Senate Majority Leader Harry Reid (D-NV) and Minority Leader Mitch McConnell (R-KY) are in the final stages of an agreement that would re-open federal agencies and avert the threat of the country missing its deadline to raise the federal debt limit, Politico and other outlets reported.
McConnell and Reid reportedly resumed negotiations after a proposal by House Speaker John Boehner (R-OH) was scuttled by a lack of support from both his own party and Democrats. The two senators will meet with their respective caucuses on Wednesday.
“I know I speak for many of us who were working in good faith when I say we felt blindsided by news from the House,” Reid told NBC News.

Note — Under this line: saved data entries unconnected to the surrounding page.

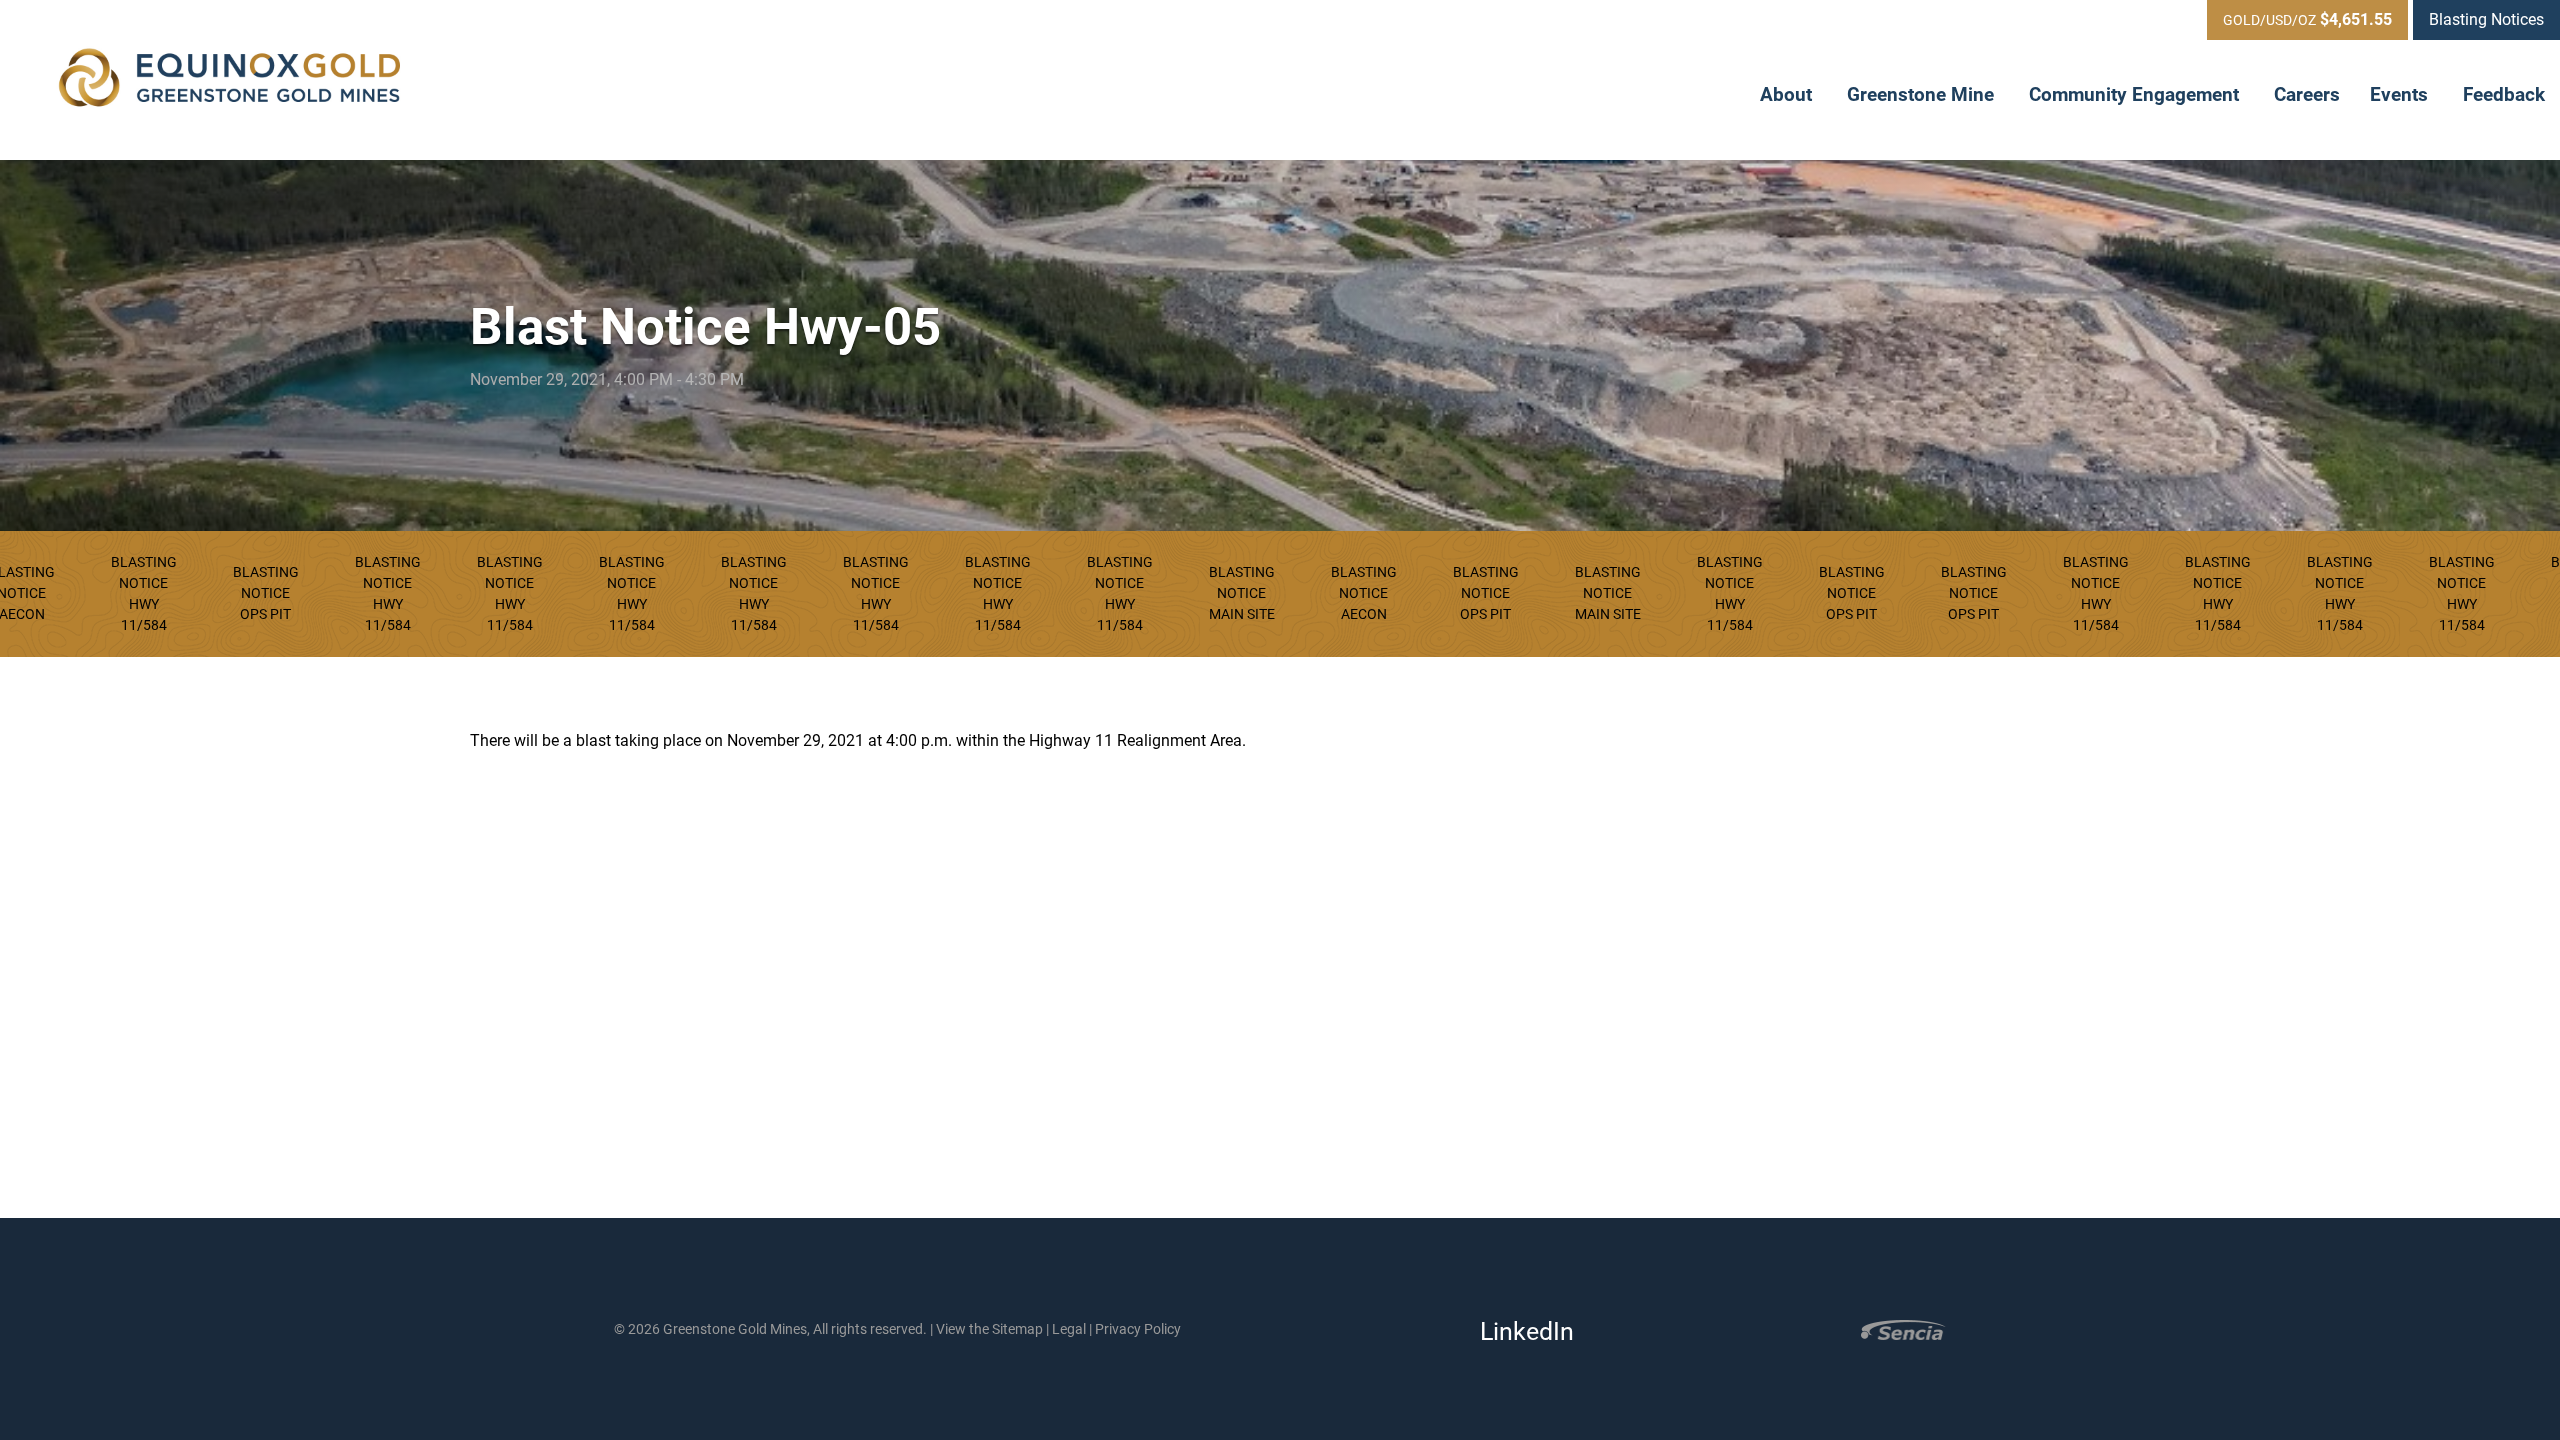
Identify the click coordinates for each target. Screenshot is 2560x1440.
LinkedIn (1521, 1331)
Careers (2307, 94)
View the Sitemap (989, 1329)
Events (2401, 94)
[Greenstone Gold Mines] (230, 80)
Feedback (2504, 94)
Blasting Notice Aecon (1364, 593)
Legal (1069, 1329)
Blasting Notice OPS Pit (266, 593)
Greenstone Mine (1923, 94)
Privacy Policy (1138, 1329)
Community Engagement (2136, 94)
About (1788, 94)
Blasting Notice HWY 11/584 (144, 593)
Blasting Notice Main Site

The bill would call for $986 billion in government funding, raise the debt ceiling until Feb. 7 and keep government agencies open until Jan. 15. Lawmakers would have until Dec. 13 to negotiate further details through a conference committee, though Republicans have rejected almost 20 attempts this year to convene such meetings.
Staffers for Reid and McConnell told NBC News they were close to completing the proposal’s final language, which will reportedly include funding for the Affordable Care Act — the impetus behind the GOP-led shutdown — and grant the Treasury Department the ability to use “extraordinary measures” to keep up on its bills in case another agreement on the limit cannot be reached before the February deadline.
The two senators are expected to brief their respective caucuses on Wednesday.
“In order to move this quickly tomorrow or as soon as possible thereafter we need the cooperation of members,” Sen. Dick Durbin (D-IL) told Politico. “If they want to drag their feet, use every objection they can, it’s going to take a few days.”